Putative Mechanisms Underlying Interactions Between Somatotropic Axis And Sleep

Based on the review of studies using various pharmacological agents, it may be concluded that sleep-onset GH secretion is regulated by GHRH stimulation occurring during a period of relative somatostatin withdrawal. Indeed, in humans, GH secretion during early sleep may be nearly totally suppressed by the administration of a specific GHRH antagonist, thus demonstrating an important role for GHRH in the control of sleep-related GH release (123). On the other hand, the late evening and nocturnal hours appear to coincide with the trough of a diurnal variation in hypothalamic somatostatin tone (29). Cholinergic muscarinic blockade by a variety of drugs, including methscopolamine, scopolamine, atropine, and pirenzepine suppresses sleep-related GH secretion (124-127). Conversely, piperidine, a nicotinic cholinergic receptor stimulator, enhances GH secretion during early sleep (128). Thus, cholinergic mechanisms must be partially involved in the control of sleep-related GH secretion.
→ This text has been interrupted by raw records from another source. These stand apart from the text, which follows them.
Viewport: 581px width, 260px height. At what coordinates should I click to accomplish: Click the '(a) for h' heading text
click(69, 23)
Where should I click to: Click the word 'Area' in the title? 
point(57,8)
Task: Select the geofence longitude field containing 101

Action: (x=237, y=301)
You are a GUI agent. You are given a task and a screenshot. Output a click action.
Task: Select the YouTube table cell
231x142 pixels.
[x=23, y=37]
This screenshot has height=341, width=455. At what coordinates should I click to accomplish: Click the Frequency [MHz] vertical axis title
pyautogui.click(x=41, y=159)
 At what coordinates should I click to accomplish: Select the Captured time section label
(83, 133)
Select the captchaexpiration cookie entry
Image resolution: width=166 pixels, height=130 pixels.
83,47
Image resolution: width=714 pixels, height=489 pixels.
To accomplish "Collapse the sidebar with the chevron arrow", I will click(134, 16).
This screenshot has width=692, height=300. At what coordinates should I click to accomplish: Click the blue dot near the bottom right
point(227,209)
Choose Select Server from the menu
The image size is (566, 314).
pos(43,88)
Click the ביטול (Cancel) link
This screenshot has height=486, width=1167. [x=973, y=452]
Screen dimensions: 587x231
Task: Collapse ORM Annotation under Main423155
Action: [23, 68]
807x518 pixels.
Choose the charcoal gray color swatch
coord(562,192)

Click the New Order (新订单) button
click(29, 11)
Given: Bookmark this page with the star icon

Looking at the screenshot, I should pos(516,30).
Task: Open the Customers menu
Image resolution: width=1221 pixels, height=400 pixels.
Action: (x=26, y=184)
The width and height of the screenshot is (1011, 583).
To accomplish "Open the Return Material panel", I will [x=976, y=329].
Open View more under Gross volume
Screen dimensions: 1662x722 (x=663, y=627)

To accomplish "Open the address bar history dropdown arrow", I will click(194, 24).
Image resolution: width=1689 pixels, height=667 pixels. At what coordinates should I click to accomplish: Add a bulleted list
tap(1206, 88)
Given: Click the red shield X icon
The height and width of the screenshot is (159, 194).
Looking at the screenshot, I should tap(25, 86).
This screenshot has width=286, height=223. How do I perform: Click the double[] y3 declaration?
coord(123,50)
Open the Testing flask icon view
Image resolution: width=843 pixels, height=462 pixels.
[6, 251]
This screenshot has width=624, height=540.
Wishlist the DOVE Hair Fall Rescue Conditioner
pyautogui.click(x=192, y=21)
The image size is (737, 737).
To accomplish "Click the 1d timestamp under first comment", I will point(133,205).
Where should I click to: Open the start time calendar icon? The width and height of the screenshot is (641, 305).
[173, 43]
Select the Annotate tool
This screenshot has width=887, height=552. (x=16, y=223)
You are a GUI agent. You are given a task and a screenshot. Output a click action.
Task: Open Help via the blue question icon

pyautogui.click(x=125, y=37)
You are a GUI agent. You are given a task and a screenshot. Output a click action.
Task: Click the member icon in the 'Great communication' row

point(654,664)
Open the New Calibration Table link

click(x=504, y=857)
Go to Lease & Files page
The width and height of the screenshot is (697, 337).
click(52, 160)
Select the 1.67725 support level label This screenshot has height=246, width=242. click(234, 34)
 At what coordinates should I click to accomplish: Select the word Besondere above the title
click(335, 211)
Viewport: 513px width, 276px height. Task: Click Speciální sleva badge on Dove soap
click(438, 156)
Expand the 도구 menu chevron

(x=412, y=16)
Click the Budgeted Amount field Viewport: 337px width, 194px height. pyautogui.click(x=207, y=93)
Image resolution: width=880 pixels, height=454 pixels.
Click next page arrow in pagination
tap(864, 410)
A large body of evidence has suggested this cholinergic control is effected via the regulation of hypothalamic somatostatin.

There is evidence that, under physiological conditions, sleep-related GH secretion may be less sensitive to somatostatin inhibition than spontaneous daytime GH secretion or daytime GH secretion in response to a variety of stimuli. Indeed, during sleep, GH secretion is not suppressible by acute hyperglycemia (129), a potent mechanism of inhibition of daytime GH release mediated in part by increased hypothalamic somatostatin activity. Similarly, aging, which is thought to be associated with a progressive increase in somatostatinergic tone (130), seems to affect GH secretion less during sleep than during wake, as the secretory output associated with the sleep-onset GH pulse remains relatively preserved (77). Reductions in somatostatinergic tone achieved by pharmacological treatment will generally enhance sleep-related GH secretion in adults (128,131) but in children, such treatments affect daytime, but not nocturnal, GH release because hypothalamic somatostatin activity is thought to be already minimal at night in this population (132-134). Differences in sensitivity of sleep-related vs daytime GH release to variations in hypothalamic somatostatin activity suggest that distinct mechanisms underly GH secretion during wake and during sleep.

Indeed, based on rodent data, it has been proposed that the stimulation of GH release and the promotion of non-REM sleep by GHRH are two separate processes that involve GHRH neurons in two distinct areas of the hypothalamus (135-137). The control of pituitary GH release would primarily involve GHRH neurons in the arcuate nucleus (138). The promotion of non-REM sleep by GHRH would implicate another area of the mediobasal hypothalamus where GHRH neurons are concentrated, within and around the ventromedial nucleus (138). The majority of GHRH neurons in this latter region project to various parts of the basal forebrain which are involved in sleep regulation and may therefore be part of the mechanism linking somatotropic activity and sleep (135-137). The association between GH release and SW sleep could represent synchronous activity in these two regions. However, the findings in several studies of a quantitative relationship between amount of GH secreted and various measures of SW activity suggest that the GHRH neurons which are implicated in the promotion of non-REM sleep also participate to some extend in the control of pituitary GH release (14,40,59). The data suggestive of a lesser somatostatinergic control of GH release during sleep than during wake would be interpreted as evidence for weaker somatostatinergic control in the areas involved in sleep regulation and sleep-related GH secretion than in the area controlling daytime GH release. Although the concept of a dual control of daytime and sleep-related GH secretion remains to be directly demonstrated, it allows for the reconciliation of a number of experimental observations, including occasional dissociations between nocturnal GH secretion and SW sleep.